Indoor Hockey Rinks Go Residential
When one of general contractor Ross Tomoson’s customers told him five years ago that she wanted to turn one end of her newly renovated basement into an indoor hockey rink, Ross didn’t know what to say.
“I tried to talk her out of it,” says Tomoson, with a laugh. “I didn’t think it could be done. But I did some research, designed it, and it turned out great.”
Now, Tomoson hopes to put his remodels, additions and kitchen and bathroom redesigns to the side and focus mainly on indoor hockey rooms.
Yes, hockey rinks…inside people’s homes.
These rooms can be incorporated into, or built on, most homes and have all the accoutrements you would find in a good-old-fashioned hockey arena, including plastic tile “ice,” dasher boards, penalty boxes, player benches and plexiglass rink shields.

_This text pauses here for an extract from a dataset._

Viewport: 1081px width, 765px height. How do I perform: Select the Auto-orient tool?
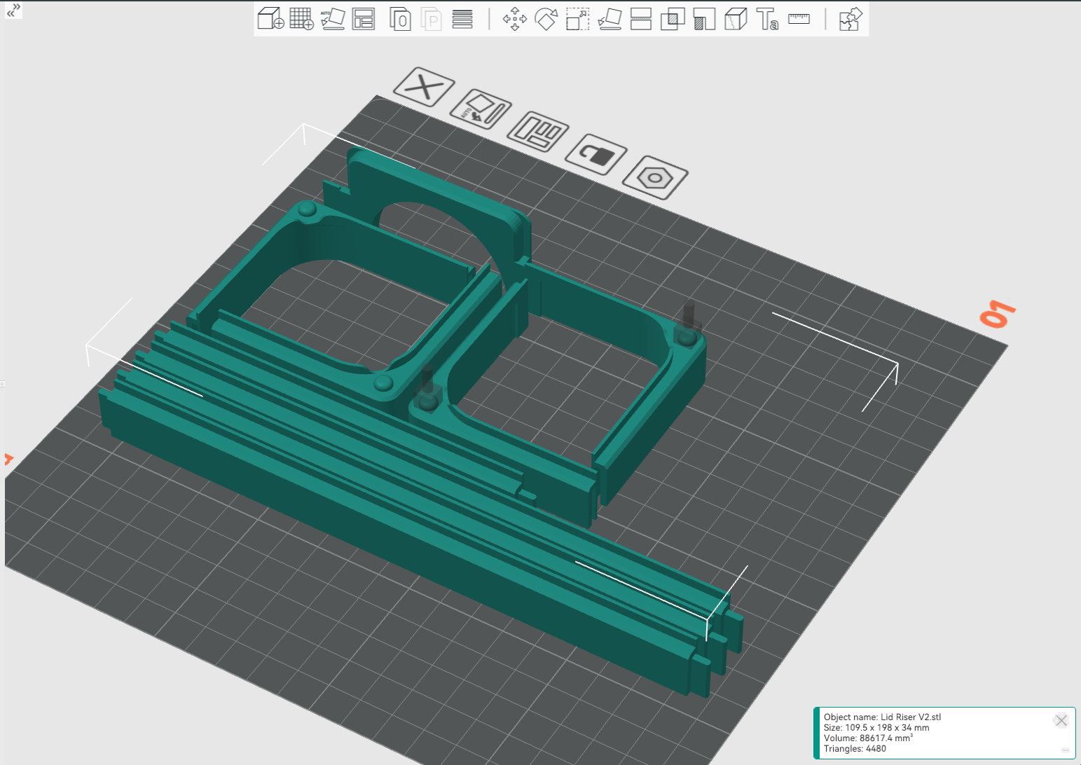pos(333,19)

Although a perfect space configuration would have a length approximately twice as long as the width, Tomoson says that virtually any area can be converted into a hockey rink. He has turned “L-shaped” spaces into rinks, and has even transformed a two-story, indoor basketball court into an indoor hockey room.
Heather, one of Tomoson’s clients, has lived in her Country Club home for approximately 10 years. She and her husband had gone through two remodels, and during the one, dug a basement under one part of the home but left it unfinished. The couple has three boys, ages 9, 7, and 5, who are avid hockey players, and while waiting for them during their practice at a local indoor hockey facility, Heather got the idea for the 15-foot by 25-foot unfinished space in the basement.

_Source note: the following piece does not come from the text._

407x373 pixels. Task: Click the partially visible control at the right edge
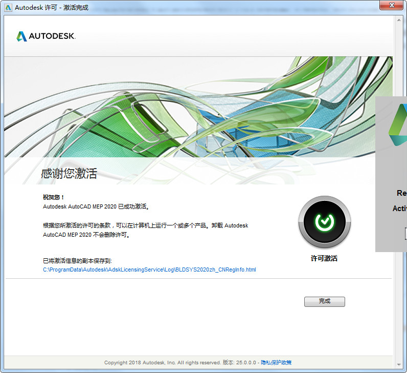pos(405,233)
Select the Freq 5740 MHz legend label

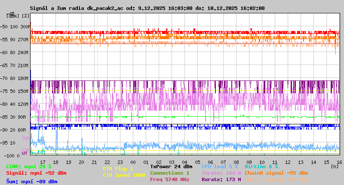tap(169, 179)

“I was just sitting there and looking at the dry-land and synthetic ice area, and at first I just thought it would be really great to have some boards in that room,” recalls Heather. “So, I asked the manager where he got the boards, and that person put me in contact with Ross. But after I talked to Ross and he told me I could do the whole rink, that was it. We wanted to move forward.”

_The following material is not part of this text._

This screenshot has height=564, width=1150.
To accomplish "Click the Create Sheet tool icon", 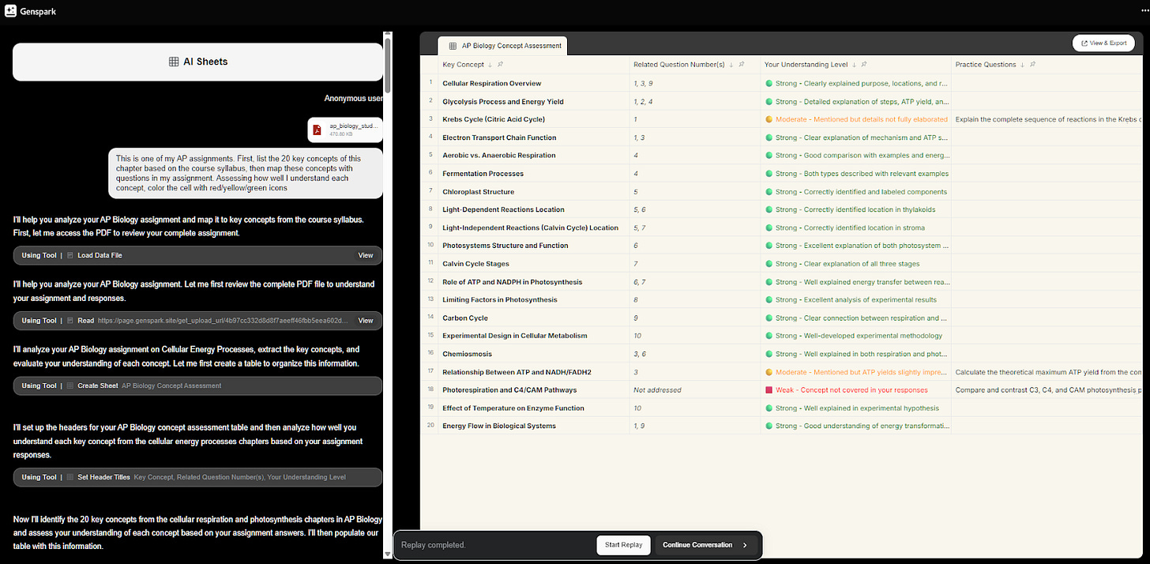I will [71, 385].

Heather’s project took approximately two months to complete, but only because some changes were made along the way; most projects take about four weeks, according to Tomoson.
The process can be time-consuming because some of the drilling of the high-density polyethylene (similar to fiberglass) is done off-site for accuracy. Tomoson lays down an insulation pad for protection under the tile “ice” floor (which is perfect for stocking feet, tennis shoes, even roller blades, and boasts a center line and blue lines), he used 2-by-4s to frame the entire perimeter, boxed everything in with polyethylene, and rounded the corners for safety and to give it a finished look.
Because Heather opted for a traditional hockey rink feel, they sprayed the cinder block walls grey, and used red and blue as accent colors. They also added wooden beams, numerous caged-in lights, Plexiglass sheets to protect beloved hockey posters, and hooks, nooks and crannies for their mountains of hockey gear.
And, because they needed access to the fuse box, Ross incorporated a penalty box in the corner, complete with swinging door, and while he was at it, a player’s bench along an adjacent side.
The kids loved the final result.
“They’re down here all the time,” says Heather, “before school, after school. They will play full-on three-on-three games or two-on-two games, and when they come upstairs they’re just dripping with sweat. It’s nice because you don’t have to count on the weather; they just come down whenever they want.”
And Tomoson has heard about other benefits from the hockey rinks he has built.
“Kids will get good at hockey when they’re goofing around,” he says. “They are practicing, but they think they’re just having fun. And, of course, this is the mecca for hockey here, so I’m hoping people will hear about these rinks and think they’re really cool.”